Massimo Bray si è dimesso da parlamentare. Si è dimesso per scelta propria, lo scrive lui stesso, perché si ritiene più utile in un altro ruolo professionale e perché, scrive, “rispettare lo Stato e le Istituzioni significa anche avere il coraggio di fare scelte difficili, sofferte, avendo sempre come obiettivo il bene della comunità. Ecco perché vivo con sofferenza questa scelta, ma sono nello stesso tempo convinto che siano molti i luoghi in cui si possa dare un contributo alla vita democratica del nostro Paese”.

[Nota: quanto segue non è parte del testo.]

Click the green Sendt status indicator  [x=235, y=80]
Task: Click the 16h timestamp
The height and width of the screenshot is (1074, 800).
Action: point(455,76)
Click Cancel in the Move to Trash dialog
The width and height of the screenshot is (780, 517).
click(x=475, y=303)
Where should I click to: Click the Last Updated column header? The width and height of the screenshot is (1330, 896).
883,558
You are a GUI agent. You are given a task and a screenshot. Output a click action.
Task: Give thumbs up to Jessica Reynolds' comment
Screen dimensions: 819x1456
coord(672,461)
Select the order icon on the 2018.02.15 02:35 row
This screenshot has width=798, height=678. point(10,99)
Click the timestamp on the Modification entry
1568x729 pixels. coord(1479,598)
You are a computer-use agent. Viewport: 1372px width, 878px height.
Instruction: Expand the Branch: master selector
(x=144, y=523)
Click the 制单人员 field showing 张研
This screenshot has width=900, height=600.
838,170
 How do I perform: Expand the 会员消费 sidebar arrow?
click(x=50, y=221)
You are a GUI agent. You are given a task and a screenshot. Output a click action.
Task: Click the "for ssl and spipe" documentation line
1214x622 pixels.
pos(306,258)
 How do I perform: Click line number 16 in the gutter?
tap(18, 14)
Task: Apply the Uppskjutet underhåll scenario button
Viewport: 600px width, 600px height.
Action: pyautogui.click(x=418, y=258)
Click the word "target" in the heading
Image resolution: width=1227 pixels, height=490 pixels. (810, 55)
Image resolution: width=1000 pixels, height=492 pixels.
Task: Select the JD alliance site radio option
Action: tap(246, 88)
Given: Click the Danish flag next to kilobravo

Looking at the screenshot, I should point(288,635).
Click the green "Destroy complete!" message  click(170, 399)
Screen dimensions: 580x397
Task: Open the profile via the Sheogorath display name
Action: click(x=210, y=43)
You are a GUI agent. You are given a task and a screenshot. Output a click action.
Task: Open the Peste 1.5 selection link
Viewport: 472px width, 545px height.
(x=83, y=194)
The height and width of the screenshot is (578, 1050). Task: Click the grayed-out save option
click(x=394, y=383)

In un Repubblica parlamentare (almeno sulla carta) le dimissioni di un uomo di cultura e di impegno come Massimo Bray dal Parlamento poiché si reputa “politicamente” più conforme in un altro ruolo dovrebbero aprire un dibattito. Ma un dibattito mica da talk show pomeridiano, piuttosto un esame di coscienza su un Parlamento che non solo viene svuotato delle sue funzioni dall’abuso dei decreti o di voti di fiducia ma anche un Parlamento che fallisce il proprio obiettivo sociale e culturale: i nostri nonni avevano immaginato quell’assemblea come la sintesi di rappresentanza del popolo (nei suoi spigoli migliori) e invece succede che Bray (ma non solo lui) si senta non rappresentativo. Anzi, per assurdo, il fatto che non si senta rappresentativo lo avvicina moltissimo al sentire comune di questo tempo quindi, abbandona un Parlamento che è già stato abbandonato da una maggioranza invisibile, diventandone involontariamente (forse) perfetto interprete.

L’abitabilità del Parlamento, decaduto in votificio senza voce in cui si riesce a farsi notare alzando i toni, spettacolarizzando gli interventi o piallando i contenuti credo che sia il termometro dello stato di cultura della democrazia nel nostro Paese. E c’è il gelo.